**Written request:**
Pick out every line below that contains the string "item" and copy each of those lines.

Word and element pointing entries

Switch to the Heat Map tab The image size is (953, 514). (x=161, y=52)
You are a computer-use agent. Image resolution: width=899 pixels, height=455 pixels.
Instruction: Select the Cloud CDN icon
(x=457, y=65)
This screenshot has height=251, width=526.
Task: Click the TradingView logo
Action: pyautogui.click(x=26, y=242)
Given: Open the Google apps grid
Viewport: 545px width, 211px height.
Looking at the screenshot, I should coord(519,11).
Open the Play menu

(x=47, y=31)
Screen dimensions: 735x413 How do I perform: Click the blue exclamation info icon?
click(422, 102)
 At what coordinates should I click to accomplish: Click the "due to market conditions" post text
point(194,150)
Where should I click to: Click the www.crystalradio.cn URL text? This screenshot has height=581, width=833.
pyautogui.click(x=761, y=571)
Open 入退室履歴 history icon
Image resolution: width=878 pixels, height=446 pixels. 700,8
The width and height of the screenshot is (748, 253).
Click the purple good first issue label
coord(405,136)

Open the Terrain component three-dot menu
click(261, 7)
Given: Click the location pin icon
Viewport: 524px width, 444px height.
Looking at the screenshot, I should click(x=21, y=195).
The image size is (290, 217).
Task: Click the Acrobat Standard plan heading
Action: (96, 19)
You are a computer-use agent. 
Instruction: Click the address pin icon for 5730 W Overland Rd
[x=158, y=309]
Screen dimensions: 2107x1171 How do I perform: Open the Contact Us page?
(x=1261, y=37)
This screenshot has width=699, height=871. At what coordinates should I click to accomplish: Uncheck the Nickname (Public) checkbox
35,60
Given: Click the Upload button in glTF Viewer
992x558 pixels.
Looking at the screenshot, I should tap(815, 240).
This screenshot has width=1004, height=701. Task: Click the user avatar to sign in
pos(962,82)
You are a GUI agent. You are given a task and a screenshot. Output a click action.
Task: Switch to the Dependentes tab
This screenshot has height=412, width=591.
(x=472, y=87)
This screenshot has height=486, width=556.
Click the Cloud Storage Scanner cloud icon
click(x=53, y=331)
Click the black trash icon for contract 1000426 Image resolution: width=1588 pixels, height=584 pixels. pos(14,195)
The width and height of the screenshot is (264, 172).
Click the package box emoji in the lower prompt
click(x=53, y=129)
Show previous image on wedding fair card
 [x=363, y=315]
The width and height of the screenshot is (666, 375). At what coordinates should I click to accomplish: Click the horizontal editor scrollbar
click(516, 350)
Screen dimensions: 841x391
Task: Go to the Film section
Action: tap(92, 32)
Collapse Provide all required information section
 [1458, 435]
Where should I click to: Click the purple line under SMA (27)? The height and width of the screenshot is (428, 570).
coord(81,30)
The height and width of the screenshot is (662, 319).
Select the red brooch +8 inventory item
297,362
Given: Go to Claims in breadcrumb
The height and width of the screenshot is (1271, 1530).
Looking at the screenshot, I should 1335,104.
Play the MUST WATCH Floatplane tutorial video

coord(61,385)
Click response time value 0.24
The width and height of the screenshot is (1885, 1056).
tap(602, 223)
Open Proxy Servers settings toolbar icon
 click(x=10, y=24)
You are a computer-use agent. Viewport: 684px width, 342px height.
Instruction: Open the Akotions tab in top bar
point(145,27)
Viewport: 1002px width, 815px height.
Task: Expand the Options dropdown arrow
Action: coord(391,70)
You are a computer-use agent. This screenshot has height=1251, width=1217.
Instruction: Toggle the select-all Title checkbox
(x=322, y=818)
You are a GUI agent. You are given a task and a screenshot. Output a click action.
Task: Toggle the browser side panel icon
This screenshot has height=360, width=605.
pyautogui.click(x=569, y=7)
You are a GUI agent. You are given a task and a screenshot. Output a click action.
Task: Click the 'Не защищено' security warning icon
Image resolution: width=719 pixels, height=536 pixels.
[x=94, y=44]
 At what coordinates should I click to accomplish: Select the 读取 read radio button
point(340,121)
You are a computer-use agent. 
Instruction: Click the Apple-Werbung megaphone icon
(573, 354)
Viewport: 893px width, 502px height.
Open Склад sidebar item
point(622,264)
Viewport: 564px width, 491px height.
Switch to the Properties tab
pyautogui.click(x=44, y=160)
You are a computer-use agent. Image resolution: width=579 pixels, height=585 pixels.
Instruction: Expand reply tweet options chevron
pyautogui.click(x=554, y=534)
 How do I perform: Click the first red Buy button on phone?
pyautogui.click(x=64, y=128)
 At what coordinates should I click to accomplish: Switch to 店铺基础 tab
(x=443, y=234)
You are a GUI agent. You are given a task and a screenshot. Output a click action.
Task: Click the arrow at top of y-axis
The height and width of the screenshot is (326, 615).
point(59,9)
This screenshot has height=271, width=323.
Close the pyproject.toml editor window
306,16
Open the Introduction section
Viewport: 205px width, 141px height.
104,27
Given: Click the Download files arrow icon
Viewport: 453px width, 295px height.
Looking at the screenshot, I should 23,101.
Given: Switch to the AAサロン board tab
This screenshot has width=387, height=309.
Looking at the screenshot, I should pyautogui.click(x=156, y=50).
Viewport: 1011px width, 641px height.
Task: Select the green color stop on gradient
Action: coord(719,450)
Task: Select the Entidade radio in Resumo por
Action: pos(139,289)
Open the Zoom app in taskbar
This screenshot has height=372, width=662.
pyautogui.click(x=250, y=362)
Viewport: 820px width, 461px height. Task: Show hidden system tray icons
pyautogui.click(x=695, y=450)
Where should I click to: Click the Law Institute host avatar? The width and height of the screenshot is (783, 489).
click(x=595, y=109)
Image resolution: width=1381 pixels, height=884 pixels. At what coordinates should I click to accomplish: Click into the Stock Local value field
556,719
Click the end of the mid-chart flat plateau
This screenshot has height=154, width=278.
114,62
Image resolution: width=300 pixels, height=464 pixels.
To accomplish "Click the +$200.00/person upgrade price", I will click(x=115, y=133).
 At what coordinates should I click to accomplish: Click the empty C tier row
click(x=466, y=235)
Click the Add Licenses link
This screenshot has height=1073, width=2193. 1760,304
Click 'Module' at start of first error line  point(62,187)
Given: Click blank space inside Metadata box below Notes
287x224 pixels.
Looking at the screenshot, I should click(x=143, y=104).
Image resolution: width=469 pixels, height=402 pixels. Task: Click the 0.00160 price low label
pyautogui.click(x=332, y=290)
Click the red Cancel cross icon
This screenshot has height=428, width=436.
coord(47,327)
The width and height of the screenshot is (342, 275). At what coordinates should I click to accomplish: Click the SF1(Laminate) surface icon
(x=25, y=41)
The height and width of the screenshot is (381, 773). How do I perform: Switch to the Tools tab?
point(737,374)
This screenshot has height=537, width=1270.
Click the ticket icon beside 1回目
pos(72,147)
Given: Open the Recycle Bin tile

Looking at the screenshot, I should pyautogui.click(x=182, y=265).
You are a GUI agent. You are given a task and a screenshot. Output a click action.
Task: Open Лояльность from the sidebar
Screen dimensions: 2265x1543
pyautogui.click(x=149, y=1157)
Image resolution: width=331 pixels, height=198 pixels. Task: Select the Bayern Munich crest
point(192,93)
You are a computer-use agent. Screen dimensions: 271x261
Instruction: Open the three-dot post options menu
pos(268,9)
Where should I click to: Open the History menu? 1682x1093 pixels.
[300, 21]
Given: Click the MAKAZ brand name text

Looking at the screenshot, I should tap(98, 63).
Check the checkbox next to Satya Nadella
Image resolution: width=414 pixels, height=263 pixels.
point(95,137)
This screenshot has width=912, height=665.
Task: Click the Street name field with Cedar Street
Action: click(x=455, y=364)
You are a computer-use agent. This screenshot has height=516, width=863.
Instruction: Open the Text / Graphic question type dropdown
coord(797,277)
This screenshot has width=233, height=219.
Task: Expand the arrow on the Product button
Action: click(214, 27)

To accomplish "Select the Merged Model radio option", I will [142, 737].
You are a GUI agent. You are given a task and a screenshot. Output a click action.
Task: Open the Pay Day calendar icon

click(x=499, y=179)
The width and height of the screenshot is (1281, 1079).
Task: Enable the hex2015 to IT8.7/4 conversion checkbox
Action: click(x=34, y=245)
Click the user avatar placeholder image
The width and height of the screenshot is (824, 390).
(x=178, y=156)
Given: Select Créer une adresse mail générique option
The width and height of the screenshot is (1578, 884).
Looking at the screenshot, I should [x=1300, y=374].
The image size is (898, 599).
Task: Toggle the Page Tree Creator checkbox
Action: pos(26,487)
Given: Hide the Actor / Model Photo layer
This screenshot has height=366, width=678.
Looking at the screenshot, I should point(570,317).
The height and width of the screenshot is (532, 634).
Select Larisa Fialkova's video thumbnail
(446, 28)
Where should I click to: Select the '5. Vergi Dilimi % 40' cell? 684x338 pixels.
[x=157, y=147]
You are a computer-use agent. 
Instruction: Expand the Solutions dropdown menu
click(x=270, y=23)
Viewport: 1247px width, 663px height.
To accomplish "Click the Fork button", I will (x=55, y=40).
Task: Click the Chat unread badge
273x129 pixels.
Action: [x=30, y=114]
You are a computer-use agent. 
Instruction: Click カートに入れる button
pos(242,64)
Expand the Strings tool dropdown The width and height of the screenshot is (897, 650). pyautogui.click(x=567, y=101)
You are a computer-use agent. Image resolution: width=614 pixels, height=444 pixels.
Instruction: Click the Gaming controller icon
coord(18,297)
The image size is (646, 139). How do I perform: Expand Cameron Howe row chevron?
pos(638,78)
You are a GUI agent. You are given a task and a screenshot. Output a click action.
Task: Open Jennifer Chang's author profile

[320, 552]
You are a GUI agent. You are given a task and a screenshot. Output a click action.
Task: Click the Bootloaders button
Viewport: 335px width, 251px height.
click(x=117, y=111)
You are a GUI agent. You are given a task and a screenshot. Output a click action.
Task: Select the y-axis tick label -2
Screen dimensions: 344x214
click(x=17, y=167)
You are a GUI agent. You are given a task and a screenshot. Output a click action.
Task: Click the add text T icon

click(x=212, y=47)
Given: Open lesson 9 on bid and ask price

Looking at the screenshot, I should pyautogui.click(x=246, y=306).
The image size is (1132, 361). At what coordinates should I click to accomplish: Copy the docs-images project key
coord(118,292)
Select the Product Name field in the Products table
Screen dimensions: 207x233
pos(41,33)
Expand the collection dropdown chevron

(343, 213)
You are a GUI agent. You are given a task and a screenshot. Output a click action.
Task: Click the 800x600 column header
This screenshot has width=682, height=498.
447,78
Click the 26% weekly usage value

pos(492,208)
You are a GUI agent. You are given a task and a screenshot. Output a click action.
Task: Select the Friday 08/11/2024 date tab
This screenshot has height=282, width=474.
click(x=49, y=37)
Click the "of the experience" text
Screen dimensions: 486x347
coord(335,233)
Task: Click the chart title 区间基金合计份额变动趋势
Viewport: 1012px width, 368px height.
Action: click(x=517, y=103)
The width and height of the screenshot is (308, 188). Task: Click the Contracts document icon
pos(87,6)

**Task result:**
Select the red brooch +8 inventory item
Open Склад sidebar item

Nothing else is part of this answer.